Blog week 1 – Damage animation

Elec-damage-animation

This is an animation for our game Trowl, a game that is about an owlmother who has built a nest on a train that one day starts rushing. With all of her children scattered around the train, she quickly has to start trying to find them. On the way, everything from predatory birds to dangers in her environment will try to make life harder for her.

Two of the obstacles she’ll have to face are thunderclouds on the top of the screen and electricity lines that hang above the train on the lower end of the screen. These will, upon contact, electrocute the poor owl and this is the animation that’ll play out whenever that happens.

Obviously I took alot of inspiration from cartoons when making this. Electrocution is a very horrible thing to bear witness to in real life but cartoons has always been good in making it a bit comical. While our game is alot about stress and pressure on the player in finding the owlets before the time runs out, we don’t want it to be a cruel or graphic game. I suppose I could have gone the whole route of making the sprite blink with it’s little owl-skeleton showing through, but I didn’t want it to be TOO goofy either. This is a good middleground I think.

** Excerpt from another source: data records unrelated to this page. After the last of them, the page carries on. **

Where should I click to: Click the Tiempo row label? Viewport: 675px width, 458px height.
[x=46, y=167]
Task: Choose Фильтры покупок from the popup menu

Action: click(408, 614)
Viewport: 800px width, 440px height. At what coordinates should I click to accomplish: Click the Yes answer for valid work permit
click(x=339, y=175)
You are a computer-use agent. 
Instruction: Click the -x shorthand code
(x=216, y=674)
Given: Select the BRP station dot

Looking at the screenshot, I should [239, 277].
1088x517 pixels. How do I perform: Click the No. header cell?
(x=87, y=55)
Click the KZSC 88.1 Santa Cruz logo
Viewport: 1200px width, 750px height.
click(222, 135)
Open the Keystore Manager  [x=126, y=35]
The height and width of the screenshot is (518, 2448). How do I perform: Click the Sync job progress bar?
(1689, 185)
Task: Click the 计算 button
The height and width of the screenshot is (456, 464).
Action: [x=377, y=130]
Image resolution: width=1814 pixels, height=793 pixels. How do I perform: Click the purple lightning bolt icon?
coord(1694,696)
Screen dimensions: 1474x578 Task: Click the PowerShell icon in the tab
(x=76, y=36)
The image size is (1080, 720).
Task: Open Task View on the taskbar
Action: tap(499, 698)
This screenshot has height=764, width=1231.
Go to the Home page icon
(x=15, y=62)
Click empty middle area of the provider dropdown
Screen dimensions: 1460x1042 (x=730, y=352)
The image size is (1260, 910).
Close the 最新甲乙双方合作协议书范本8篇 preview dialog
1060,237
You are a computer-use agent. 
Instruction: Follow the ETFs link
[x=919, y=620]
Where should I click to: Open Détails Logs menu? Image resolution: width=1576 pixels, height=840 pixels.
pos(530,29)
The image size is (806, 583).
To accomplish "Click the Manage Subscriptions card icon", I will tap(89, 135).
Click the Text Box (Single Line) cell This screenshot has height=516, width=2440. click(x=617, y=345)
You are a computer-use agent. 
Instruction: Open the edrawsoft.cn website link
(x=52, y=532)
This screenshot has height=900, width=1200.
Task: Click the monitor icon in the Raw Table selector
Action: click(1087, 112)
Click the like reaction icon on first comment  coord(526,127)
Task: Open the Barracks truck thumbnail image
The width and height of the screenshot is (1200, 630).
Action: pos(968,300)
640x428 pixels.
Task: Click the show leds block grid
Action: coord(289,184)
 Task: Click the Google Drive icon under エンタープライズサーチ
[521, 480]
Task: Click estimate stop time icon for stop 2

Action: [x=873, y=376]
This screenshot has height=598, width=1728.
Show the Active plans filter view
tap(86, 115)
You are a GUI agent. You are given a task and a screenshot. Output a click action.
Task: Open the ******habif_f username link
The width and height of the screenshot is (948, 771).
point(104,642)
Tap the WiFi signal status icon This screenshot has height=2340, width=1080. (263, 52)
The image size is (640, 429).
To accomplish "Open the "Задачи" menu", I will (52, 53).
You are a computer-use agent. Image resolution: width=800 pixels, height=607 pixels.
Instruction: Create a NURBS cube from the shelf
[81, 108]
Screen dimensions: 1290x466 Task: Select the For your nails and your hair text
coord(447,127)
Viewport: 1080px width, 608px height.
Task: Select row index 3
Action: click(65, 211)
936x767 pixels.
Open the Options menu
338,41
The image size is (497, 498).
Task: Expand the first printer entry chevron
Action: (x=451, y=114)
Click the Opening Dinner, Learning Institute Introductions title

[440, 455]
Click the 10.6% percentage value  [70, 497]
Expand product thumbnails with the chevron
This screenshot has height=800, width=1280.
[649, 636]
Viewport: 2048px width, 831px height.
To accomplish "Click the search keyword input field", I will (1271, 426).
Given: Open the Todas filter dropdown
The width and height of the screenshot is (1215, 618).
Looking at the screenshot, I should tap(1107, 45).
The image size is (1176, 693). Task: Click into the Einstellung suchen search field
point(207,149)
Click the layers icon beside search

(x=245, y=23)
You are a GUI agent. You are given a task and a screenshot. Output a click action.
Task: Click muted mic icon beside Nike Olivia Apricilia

The animation is pretty simple, there are three frames of animation that are going back and forth to create a fast and hard effect, drawing the body in a way wich makes it all distorted and pointy. I did hold back a bit the first time I tried it, but it just didn’t become fluid enough and looked really stale. I think I underestimated that even though the animation is supposed to be choppy in a certain way, the frames still has to go into one another to make it look good. So, I made it more excessive and tried to focus on leaving no area non-animated, creating movement on the whole sprite.

Death-animation

In the same category of work, I’ll call it ”damaged sprite”-work, I also created a death-animation. Also pretty simple, using four different sprites and spreading them out during 22 frames of animation. And It’s one that I’ll probably touch up a bit later, but the whole slow to fast falling-animation is one that’s essential to give the character some weight, usually used in fighting-games where the game slows down at the knockout and then speeds up as the body hits the floor. As with the electrocution-animation I didn’t want to make the death-animation overly cruel or graphic, more something that will make the player feel defeated. It’s harder to see in motion, but the last sprite in the animation looks so sad and beaten, and that’s the more or less the point of it.